From: Chicago Teachers Union
Number of children accessing pre-K has fallen by 18% since Emanuel took office – more than twice the rate of decline of student enrollment in CPS.
CHICAGO, IL — Chicago Mayor Rahm Emanuel promised today to guarantee early childhood education for Chicago children – a day after damning news that the CPS Inspector General found a wave of contract steering at Chicago Public Schools. Emanuel has repeatedly promised to expand early childhood programming since he took office – even though participation has declined by almost 20%.
Emanuel’s campaign promise comes on the heels of a report a week ago that busted CPS for giving families in the city’s richest neighborhood special priority access to free, all-day preschool services, locking out the children of poorer families from the coveted Montessori program.
“For seven years, Emanuel has issued a stream of misleading press releases about early childhood programs,” said CTU Vice President Jesse Sharkey. ”The real facts are that early childhood education has been in decline since Emanuel took control of CPS – and the remaining programs have been grossly under-resourced.”

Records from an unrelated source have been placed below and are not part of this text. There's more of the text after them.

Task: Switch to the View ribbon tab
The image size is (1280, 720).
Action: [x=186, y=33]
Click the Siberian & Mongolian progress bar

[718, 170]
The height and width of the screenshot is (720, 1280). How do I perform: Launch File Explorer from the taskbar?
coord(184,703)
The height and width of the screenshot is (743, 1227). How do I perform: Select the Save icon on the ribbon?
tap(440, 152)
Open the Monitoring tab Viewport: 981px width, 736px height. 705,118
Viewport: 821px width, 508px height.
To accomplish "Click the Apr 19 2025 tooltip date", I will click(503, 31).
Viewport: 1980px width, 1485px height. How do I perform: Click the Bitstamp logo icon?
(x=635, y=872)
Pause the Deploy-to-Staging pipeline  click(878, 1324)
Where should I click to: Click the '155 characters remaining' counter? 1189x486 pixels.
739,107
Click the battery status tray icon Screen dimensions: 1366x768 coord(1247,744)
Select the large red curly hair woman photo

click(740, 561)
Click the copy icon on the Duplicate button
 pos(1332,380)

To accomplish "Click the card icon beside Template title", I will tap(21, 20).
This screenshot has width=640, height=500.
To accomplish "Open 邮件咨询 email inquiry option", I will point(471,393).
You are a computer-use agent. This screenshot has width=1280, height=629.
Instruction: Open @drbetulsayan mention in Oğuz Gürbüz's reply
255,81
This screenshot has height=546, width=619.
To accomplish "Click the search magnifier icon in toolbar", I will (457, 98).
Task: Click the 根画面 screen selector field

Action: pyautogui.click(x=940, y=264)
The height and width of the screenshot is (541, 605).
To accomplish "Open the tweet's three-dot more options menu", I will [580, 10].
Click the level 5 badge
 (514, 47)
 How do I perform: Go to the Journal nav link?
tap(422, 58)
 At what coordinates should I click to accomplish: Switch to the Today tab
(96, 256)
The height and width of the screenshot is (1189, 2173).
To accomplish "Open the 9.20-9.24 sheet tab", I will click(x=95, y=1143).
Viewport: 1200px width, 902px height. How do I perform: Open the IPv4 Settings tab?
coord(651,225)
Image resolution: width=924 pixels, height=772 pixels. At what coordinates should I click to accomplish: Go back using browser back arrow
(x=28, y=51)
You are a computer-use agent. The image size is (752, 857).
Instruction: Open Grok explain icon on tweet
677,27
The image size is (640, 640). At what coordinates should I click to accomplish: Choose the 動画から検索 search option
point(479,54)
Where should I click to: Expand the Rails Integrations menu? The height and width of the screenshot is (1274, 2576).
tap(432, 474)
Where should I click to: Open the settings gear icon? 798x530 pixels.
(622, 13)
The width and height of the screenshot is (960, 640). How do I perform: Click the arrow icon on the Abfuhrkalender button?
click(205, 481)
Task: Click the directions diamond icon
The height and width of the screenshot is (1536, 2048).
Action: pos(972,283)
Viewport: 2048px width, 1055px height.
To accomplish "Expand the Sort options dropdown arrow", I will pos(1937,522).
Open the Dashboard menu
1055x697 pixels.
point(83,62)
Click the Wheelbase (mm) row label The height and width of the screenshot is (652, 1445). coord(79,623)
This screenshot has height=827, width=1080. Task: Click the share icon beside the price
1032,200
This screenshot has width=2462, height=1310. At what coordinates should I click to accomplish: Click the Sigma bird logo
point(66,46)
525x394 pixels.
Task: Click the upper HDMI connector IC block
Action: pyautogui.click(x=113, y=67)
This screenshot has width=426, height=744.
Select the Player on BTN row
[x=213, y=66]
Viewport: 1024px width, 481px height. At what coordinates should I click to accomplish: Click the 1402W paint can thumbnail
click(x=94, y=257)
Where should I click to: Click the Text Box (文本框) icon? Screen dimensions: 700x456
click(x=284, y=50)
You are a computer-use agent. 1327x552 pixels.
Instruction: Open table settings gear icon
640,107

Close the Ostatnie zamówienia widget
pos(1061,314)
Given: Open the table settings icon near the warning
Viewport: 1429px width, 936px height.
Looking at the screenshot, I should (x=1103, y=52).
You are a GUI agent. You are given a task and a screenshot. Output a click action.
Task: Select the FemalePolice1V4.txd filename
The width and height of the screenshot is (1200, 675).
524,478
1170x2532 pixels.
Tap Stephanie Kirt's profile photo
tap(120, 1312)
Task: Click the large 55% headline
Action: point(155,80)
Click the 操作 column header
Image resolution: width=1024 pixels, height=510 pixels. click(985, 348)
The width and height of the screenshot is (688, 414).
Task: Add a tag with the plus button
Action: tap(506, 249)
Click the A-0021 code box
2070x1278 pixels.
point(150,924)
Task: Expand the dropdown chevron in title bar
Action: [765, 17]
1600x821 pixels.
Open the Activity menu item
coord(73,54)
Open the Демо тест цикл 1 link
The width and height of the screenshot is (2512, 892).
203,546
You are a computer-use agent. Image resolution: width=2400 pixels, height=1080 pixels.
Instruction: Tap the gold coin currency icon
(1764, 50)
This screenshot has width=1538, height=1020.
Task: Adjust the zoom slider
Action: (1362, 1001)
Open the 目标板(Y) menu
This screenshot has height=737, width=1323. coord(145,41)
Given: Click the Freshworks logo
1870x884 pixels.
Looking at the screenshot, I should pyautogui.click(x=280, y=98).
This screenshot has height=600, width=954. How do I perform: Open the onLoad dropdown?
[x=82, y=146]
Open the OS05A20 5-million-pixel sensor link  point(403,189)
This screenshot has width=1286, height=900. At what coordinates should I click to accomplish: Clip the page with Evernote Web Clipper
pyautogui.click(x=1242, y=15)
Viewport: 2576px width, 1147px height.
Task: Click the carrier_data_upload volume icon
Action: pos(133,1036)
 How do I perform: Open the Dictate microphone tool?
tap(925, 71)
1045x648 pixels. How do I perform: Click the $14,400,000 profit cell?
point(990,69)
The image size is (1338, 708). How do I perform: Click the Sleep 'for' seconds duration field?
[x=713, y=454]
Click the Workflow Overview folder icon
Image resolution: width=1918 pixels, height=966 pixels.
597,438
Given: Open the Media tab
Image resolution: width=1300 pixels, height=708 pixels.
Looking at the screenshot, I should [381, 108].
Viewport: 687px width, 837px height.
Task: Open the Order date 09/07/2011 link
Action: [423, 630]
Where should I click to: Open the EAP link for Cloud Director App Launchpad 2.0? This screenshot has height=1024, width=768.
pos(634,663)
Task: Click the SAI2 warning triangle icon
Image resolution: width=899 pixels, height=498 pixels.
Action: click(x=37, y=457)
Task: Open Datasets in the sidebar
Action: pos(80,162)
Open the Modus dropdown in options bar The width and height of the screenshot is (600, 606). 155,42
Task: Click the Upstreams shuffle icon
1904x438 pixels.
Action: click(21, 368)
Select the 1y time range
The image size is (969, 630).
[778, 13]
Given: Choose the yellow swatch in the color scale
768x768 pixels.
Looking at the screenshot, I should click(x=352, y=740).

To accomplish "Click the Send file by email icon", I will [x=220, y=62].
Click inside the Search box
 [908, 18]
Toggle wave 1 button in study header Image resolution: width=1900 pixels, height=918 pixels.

In 2014, in the midst of a heated re-election campaign, Emanuel announced a $17 million “social impact” bond program to fund early childhood education, a move that was widely criticized for potentially doubling the return to investors – and the program costs to taxpayers. Loan investors included Goldman Sachs and the Pritzker Family Foundation.
“We need preschool access for ALL of our children – from the earliest ages,” said Sharkey. “But Emanuel has consistently failed to deliver on his endless promises. Instead, under his rule, the number of children receiving pre-school services has nosedived, from almost 24,000 when he took office to fewer than 20,000 today. That drop is more than twice as high as the drop in our overall student body for the same period.”
In 2011, 8,157 three-year-olds and 15,548 four-year-olds were enrolled in pre-k services in CPS. This year, that number fell to 6,670 three-year-olds and 12,771 four-year-olds – with the decline accelerating in the wake of Emanuel’s mass closings of schools in 2013. Many of those closed schools hosted pre-k programs. Overall, the number of children receiving pre-k services has fallen by 18% since Emanuel took office, while the number of students enrolled in CPS schools overall has fallen by 8% during the same time period.
Emanuel has also been criticized by parents and advocates for creating an ‘enrollment’ process that is cumbersome, difficult to navigate and poorly organized, often thwarting parents with older children in a school from registering their little ones in early childhood programs at that same school. Last summer, Emanuel’s CPS administrators moved to lay off almost 40 school workers who helped parents enroll their children in early childhood programs. While over half of those workers have been hired back, many did not return to their responsibilities to facilitate pre-k enrollment.